La société accepte que l’URSSAF abandonne le redressement litigieux mais maintient sa demande concernant les intérêts moratoires qui devront courir à compter de sa demande d’annulation du redressement du 30 janvier 2018 et celle sur le fondement de l’article 700 du code de procédure civile.
Pour un plus ample exposé des moyens et prétentions des parties, la cour, conformément à l’article 455 du code de procédure civile, renvoie aux conclusions susvisées.
MOTIFS DE LA DÉCISION
Sur l’annulation du redressement litigieux
Il convient tout d’abord de prendre acte de ce que l’URSSAF se désiste de son appel.
Cette annulation entraîne pour l’URSSAF l’obligation de restituer la somme versée par la société au titre de ce redressement annulé.
La société soutient que les intérêts de retard doivent courir à compter de sa demande d’annulation du redressement devant la commission de recours amiable, soit le 30 janvier 2018.
L’URSSAF soutient, quant à elle, que les intérêts moratoires doivent courir à compter des conclusions en appel de la société du 20 juin 2023 qui demande la restitution de la somme payée.
L’article 1352-6 du code civil dispose que la restitution d’une somme d’argent inclut les intérêts au taux légal et les taxes acquittées entre les mains de celui qui l’a reçue.
L’article 1352-7 prévoit que celui qui a reçu de mauvaise foi doit les intérêts, les fruits qu’il a perçus ou la valeur de la jouissance à compter du paiement et que celui qui a reçu de bonne foi ne les doit qu’à compter du jour de la demande.
La demande d’annulation d’un redressement inclut nécessairement la demande de restitution des sommes versées à ce titre.
En l’espèce, la société justifie avoir payé le 7 décembre 2017 l’intégralité du redressement d’un montant total de 153 144 euros.
Par courrier en date du 30 janvier 2018 ayant pour objet la saisine de la commission de recours amiable, la société a demandé expressément l’annulation du redressement qui lui a été notifié par la mise en demeure du 1er décembre 2017.
Elle retient la bonne foi de l’URSSAF de sorte que les intérêts de retard courent à compter de la demande en annulation du redressement litigieux du 30 janvier 2018.

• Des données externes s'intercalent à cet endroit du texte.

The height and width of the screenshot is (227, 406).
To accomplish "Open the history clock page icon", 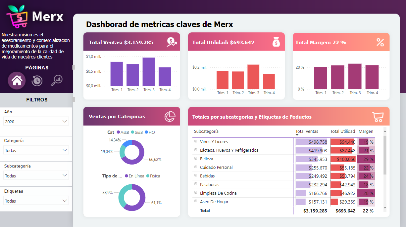I will tap(37, 81).
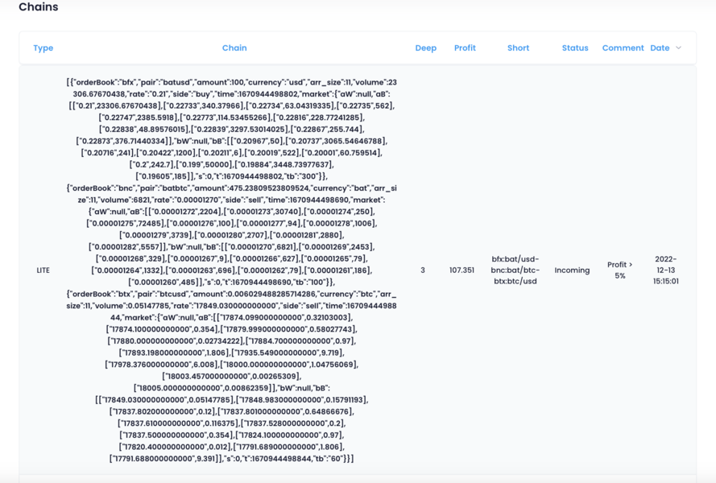Viewport: 716px width, 483px height.
Task: Click the Incoming status cell
Action: [x=572, y=270]
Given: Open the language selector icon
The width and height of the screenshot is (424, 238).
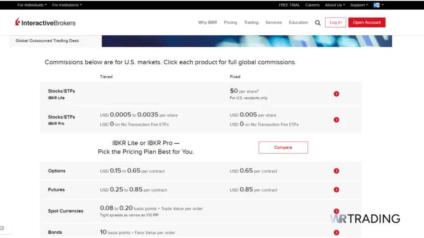Looking at the screenshot, I should pos(378,5).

Les intérêts sur la somme à restituer courent donc au taux légal à compter du 30 janvier 2018.
Sur les frais irrépétibles et les dépens
Il serait inéquitable de laisser à la société la charge de ses frais irrépétibles.

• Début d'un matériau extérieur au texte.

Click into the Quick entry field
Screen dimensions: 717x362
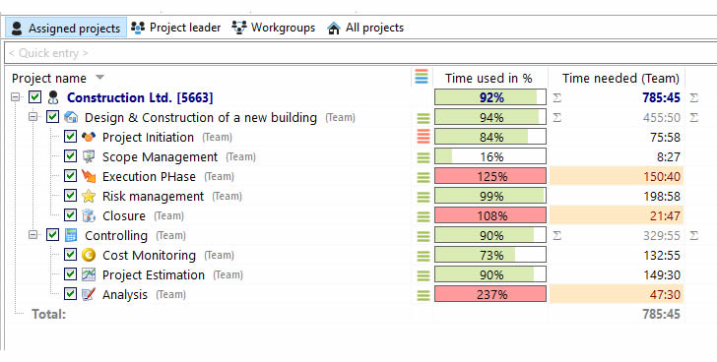pyautogui.click(x=360, y=53)
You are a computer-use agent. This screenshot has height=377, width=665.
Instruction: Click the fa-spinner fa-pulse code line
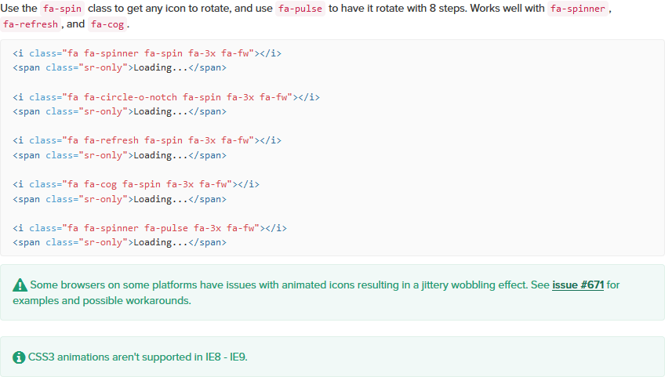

L’URSSAF sera en conséquence condamnée à lui verser à ce titre la somme de 1000 euros.
Les dépens de la présente procédure seront laissés à la charge de l’URSSAF qui succombe à l’instance et qui de ce fait ne peut prétendre à l’application des dispositions l’article 700 du code de procédure civile.
PAR CES MOTIFS :
La COUR, statuant publiquement par arrêt contradictoire mis à disposition au greffe,
Constate le désistement d’appel de l’union pour le recouvrement des cotisations de sécurité sociale et d’allocations familiales Bretagne ;
Dit que les intérêts de retard sur la somme à restituer par l’union pour le recouvrement des cotisations de sécurité sociale et d’allocations familiales Bretagne courent au taux légal à compter du 30 janvier 2018 ;
Condamne l’union pour le recouvrement des cotisations de sécurité sociale et d’allocations familiales Bretagne à verser à la SAS [4] une indemnité de 1000 euros sur le fondement des dispositions de l’article 700 du code de procédure civile ;
Déboute l’union pour le recouvrement des cotisations de sécurité sociale et d’allocations familiales Bretagne de sa demande d’indemnité sur le fondement des dispositions de l’article 700 du code de procédure civile ;
Condamne l’union pour le recouvrement des cotisations de sécurité sociale et d’allocations familiales Bretagne aux dépens d’appel.